Mr Hunter admitted being verbally abusive towards the woman but only after she used the slur against him.

“Had she not called me a ‘f****** f*****’ I wouldn’t have said anything,” he said.

“I refuse for us to be second class citizens and just stand there and take it.”

Mr Hunter said he had received verbal abuse before, but never anything physical.

(Alan Hunter)

Mr Hunter said there is “an extreme conservatism” among some younger people, which he believes is a contributing factor to the increase in hate crimes.

He believes it has been triggered in part by a rise in populist nationalist politics around the globe.

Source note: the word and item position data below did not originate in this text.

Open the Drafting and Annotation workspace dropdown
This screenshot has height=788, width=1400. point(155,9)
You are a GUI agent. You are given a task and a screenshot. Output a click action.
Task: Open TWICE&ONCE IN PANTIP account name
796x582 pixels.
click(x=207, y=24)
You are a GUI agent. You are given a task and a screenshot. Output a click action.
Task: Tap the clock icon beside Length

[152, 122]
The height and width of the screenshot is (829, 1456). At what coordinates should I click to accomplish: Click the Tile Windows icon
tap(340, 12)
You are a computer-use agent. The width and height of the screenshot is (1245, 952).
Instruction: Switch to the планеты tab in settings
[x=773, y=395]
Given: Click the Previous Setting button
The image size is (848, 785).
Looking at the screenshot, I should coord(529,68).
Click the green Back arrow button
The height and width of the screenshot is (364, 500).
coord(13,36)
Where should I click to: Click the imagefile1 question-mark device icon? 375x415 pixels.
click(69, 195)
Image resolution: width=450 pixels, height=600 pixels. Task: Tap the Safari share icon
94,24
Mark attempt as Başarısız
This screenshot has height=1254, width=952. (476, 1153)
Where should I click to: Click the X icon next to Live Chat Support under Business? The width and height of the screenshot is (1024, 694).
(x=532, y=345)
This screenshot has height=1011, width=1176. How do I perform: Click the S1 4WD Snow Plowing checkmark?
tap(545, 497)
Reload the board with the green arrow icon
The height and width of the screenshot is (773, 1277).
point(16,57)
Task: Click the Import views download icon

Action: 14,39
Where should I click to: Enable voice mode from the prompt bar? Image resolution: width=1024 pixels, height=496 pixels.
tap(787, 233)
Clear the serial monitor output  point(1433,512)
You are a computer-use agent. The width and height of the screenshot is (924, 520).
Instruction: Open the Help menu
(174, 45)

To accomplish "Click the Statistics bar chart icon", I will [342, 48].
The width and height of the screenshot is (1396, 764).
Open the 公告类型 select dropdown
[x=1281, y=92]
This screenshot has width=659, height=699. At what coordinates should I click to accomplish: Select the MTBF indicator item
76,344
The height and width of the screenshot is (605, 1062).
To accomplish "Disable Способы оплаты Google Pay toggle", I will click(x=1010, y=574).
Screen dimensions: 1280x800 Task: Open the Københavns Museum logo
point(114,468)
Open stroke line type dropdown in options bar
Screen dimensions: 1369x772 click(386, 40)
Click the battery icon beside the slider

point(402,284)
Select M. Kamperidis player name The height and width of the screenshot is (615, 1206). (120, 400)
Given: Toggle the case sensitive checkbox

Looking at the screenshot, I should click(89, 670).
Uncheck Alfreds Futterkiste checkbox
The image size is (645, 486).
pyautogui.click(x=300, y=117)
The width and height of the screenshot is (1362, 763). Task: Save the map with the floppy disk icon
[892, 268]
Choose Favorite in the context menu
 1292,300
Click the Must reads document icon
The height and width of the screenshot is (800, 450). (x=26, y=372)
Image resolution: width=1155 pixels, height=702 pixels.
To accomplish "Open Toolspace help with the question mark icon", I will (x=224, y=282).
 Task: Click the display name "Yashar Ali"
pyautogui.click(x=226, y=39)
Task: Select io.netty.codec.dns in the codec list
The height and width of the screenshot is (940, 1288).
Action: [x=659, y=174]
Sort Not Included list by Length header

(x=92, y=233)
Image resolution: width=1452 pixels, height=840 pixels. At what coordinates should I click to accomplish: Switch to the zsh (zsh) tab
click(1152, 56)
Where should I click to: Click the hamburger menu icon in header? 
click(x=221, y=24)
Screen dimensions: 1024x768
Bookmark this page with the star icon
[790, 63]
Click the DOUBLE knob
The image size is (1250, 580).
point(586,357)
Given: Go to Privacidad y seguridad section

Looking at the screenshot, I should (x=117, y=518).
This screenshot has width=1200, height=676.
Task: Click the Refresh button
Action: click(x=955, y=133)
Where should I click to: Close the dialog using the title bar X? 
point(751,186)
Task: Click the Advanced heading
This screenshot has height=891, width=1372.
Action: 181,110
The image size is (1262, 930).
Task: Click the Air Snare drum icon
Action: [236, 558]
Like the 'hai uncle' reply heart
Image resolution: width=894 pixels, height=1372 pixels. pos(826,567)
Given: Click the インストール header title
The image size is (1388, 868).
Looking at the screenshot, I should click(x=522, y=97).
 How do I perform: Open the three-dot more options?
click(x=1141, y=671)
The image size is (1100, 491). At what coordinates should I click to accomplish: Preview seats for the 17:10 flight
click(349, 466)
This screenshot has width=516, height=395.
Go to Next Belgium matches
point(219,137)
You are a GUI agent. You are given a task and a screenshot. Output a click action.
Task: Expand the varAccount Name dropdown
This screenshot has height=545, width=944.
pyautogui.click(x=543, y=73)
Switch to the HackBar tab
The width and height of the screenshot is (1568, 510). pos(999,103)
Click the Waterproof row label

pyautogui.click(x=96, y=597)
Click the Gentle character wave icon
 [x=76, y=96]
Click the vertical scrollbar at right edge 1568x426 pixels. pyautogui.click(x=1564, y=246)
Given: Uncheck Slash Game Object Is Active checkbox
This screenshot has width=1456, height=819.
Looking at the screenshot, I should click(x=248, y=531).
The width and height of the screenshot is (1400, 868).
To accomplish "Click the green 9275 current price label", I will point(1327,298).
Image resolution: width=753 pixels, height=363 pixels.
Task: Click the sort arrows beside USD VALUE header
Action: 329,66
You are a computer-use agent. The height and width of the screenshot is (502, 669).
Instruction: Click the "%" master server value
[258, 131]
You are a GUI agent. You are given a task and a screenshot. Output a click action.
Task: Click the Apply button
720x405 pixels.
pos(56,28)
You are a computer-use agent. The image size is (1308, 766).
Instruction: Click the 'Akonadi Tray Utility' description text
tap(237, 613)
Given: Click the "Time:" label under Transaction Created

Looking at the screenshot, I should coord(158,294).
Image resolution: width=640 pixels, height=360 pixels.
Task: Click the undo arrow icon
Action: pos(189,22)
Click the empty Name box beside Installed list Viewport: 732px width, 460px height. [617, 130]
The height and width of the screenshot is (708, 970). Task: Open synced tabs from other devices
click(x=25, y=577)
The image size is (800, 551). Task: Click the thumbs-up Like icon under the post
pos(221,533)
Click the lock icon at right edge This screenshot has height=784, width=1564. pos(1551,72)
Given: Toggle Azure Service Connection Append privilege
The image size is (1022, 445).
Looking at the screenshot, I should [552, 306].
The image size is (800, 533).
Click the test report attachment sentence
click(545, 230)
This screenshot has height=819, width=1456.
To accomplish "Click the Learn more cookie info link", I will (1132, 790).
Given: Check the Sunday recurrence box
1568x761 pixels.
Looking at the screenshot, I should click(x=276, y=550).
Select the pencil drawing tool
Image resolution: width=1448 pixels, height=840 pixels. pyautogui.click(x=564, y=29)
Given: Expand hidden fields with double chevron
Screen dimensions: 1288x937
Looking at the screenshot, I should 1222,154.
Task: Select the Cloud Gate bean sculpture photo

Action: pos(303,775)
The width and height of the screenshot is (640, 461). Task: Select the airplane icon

“With Trumpism and Bolsonaro in Brazil, there’s been very rapidly a rise in such such right-wing politics and it’s given a free mouthpiece to people who for a long time couldn’t say anything,” he said.

“You can’t put Mentos in Coke without the thing absolutely kicking off, and basically politics was the Mentos in the Coke.”

A British Transport Police statement read: “British Transport Police received a report of a homophobically aggravated assault on the Jubilee line at London Bridge station shortly after midnight on Sunday November 28.

“We take hate crimes extremely seriously and are making a number of inquiries into this incident.

“Any witnesses or anyone with information is asked to contact BTP by texting 61016 or calling 0800 40 50 40 quoting reference 31 of 28/11/21.”